The interior of Hyundai Kona Premium
The interior of Hyundai Kona Premium

“When we think about Kona, we can’t help but think about the representation of what Hyundai will look like going forward. It has three powertrains, it has an ICE powertrain, a hybrid powertrain and it has an EV powertrain,” Hyundai Australia’s Chief Operating Officer John Kett told us.

“It starts to give you a sense of what we think in terms of accessibility to mobility in every segment. Our dream is that everyone walks with us to zero emissions. But let us let you enter the electrification process with a hybrid.”

So far, we’ve driven the two petrol engines — one a 2.0-litre four-cylinder petrol producing 110kW and 180Nm, which powers the front wheels, and is paired with a CVT automatic, and the other a 1.6-litre turbo petrol engine producing 142kW and 264Nm, which gets a proper eight-speed automatic and all-wheel drive.

The range now kicks off from $32,000 for the cheaper engine (up around $5k on the model this new one replaces) and $40,000 for the faster AWD version. That is on the pricey side, but the Kona justifies some of that by simply looking expensive.

You can forget those premium German cars or anything from Japan, because I reckon the (sort of) budget-friendly Korean brand might just be making the best-looking cars on the road at the moment.

I mean, just look at this new Kona. I mean really, look at it. Unusually, this model was designed as an electric vehicle first, with that blueprint then feeding the petrol-powered models. And the result is a small SUV that looks premium, future-facing and undeniably funky, from the thin light strip that spans the width of its bonnet and rump, to the body creases that look so sharp it’s like they’ve been designed with a hammer and chisel.

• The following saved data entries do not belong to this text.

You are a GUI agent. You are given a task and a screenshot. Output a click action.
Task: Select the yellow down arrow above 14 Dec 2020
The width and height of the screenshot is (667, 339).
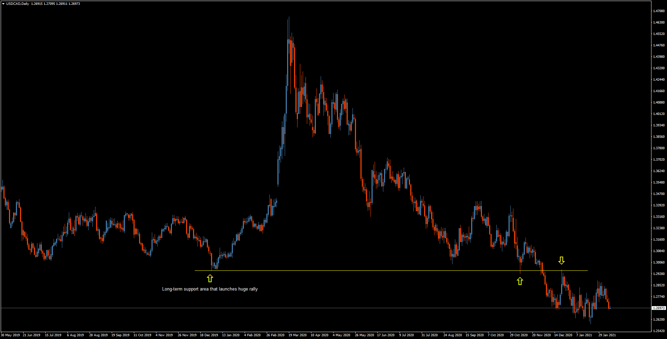(x=562, y=260)
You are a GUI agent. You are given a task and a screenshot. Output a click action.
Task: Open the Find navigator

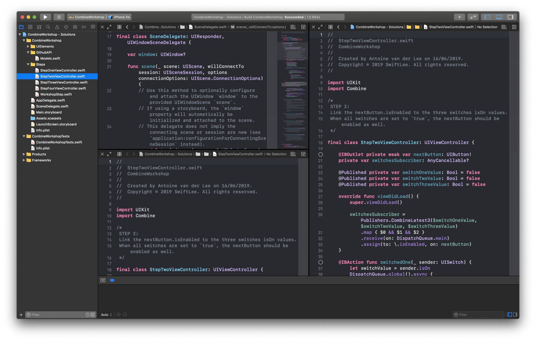[48, 27]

Inside, it’s modern-feeling (if a little button-heavy), too. This car is bigger and thus more spacious than the model it replaces, but it’s also swimming with easy-to-use tech, including a big 12.3-inch touchscreen that runs your Apple CarPlay or Android Auto.

On the road, the petrol-powered Kona feels a little less futuristic, but no less satisfying. For mine, the cheapest petrol engine is more than enough in a car this size, generating enough grunt to get the Kona up and moving, and with a CVT — sometimes a droning, dulling annoyance — that does a commendable job of pretending it’s a regular automatic, particularly via the artificial “steps” built in to mimic the gears you’d normally step through with a torque converter or dual-clutch gearbox.

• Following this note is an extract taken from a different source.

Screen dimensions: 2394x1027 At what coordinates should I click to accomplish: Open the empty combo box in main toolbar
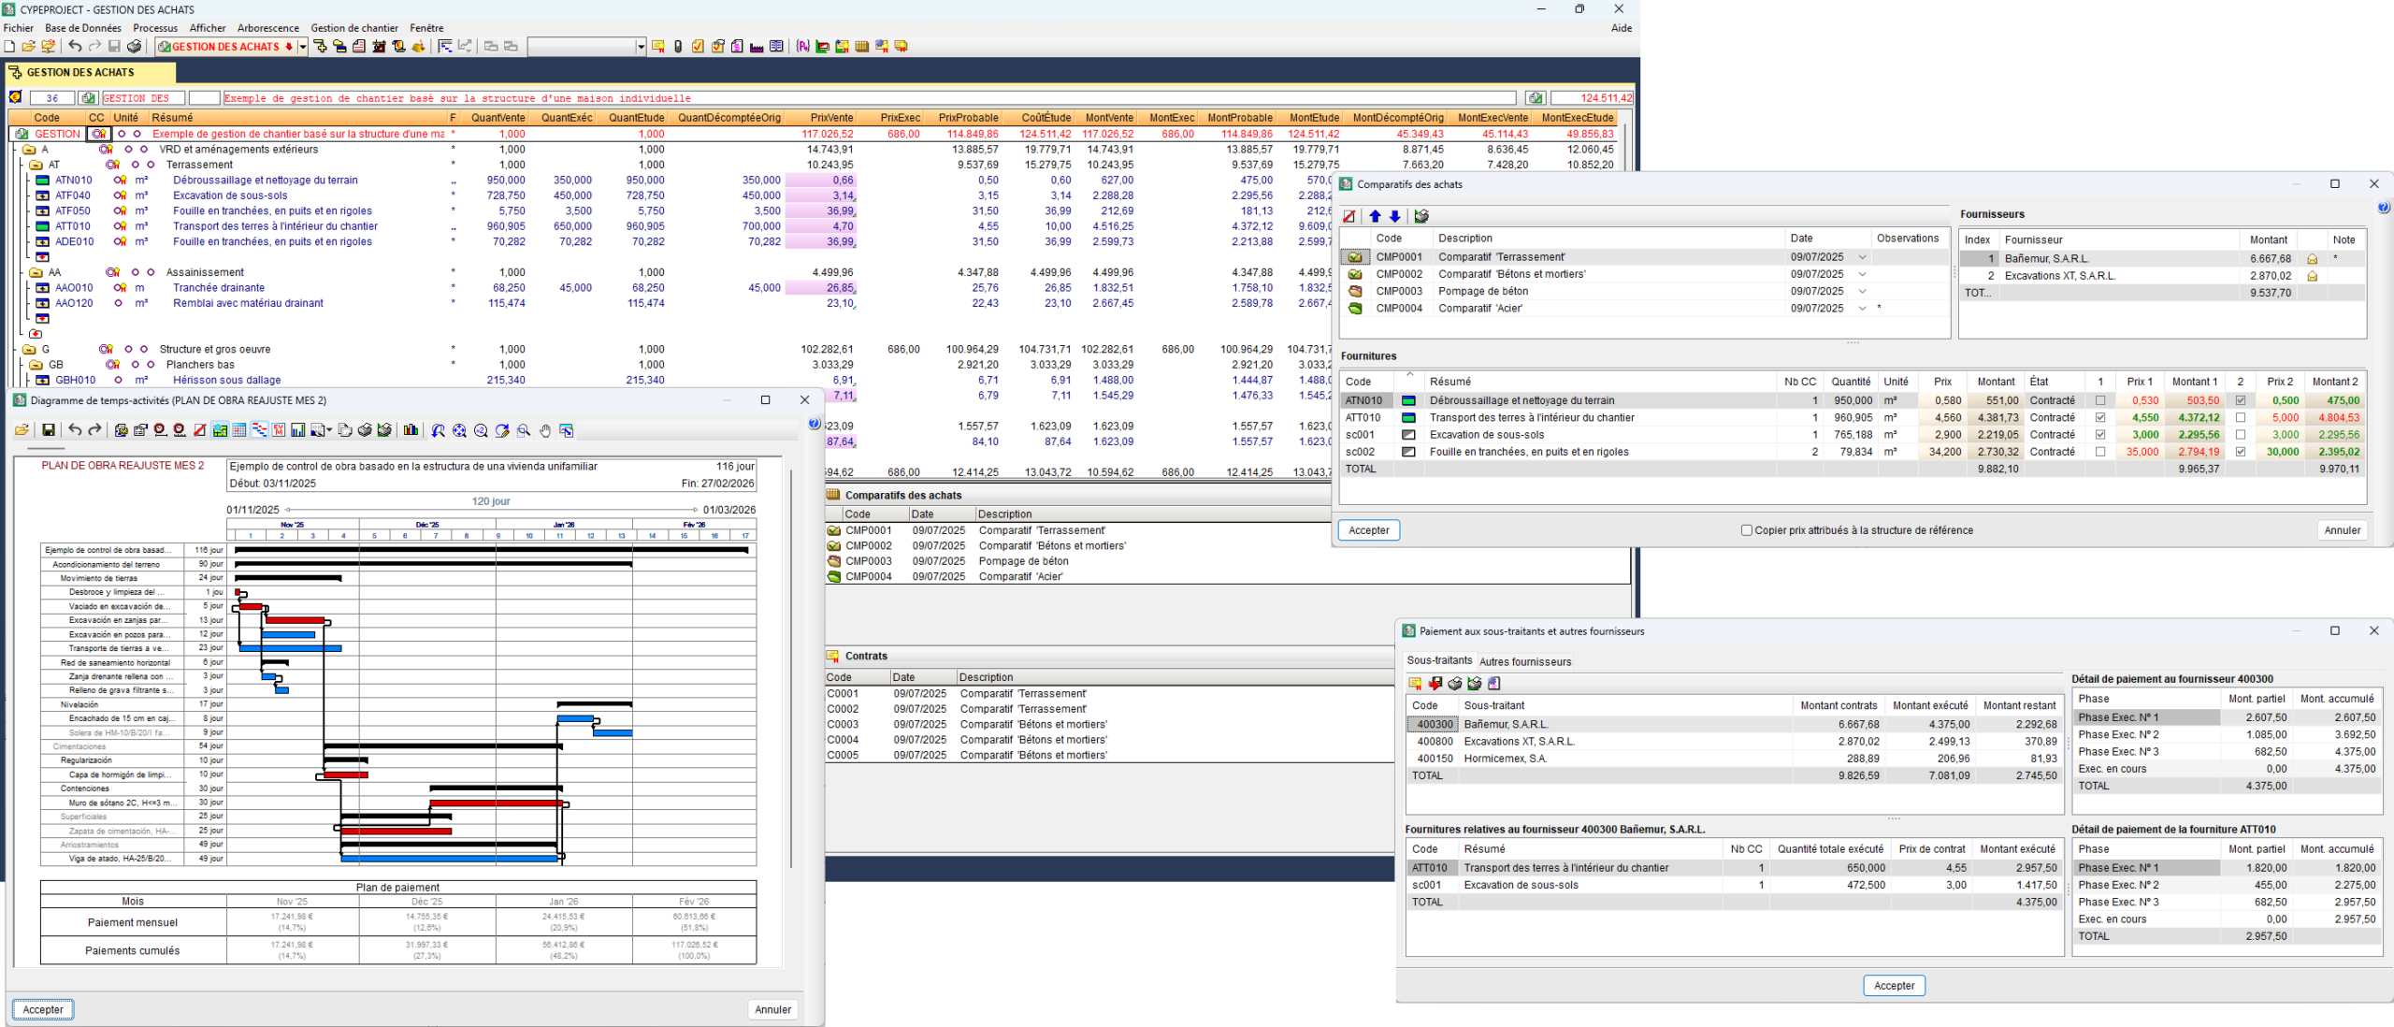pyautogui.click(x=641, y=47)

The ride is generally great, owing to Hyundai Australia dipping into the global parts bin and picking the bits that work best for our conditions rather than actually tuning the car here, and it even feels sorted and a little sporty should you wander onto a twisting road.

Yes, the 1.6-litre turbo option will give you more power, and a slightly better ride, but it also drinks more fuel (7.6 vs 6.6L/100km), and — thanks to its N-Line styling — commits the common crime of looking more aggressive than it actually is.

The incoming hybrid, though, might just be worth waiting for. It pairs a 1.6-litre petrol engine with an e-motor and a 1.32kWh battery, which, combined, delivers 104kW and 265Nm, all while sipping just 3.9L/100km.

That’s turbo-rivalling torque with properly miserly fuel use, the latter better than even those hybrid masters over at Toyota can manage with the Corolla Cross Hybrid.

Actually, maybe we can forget the whole Baskin-Robbins thing. It sounds like one electrified flavour might be all we need after all.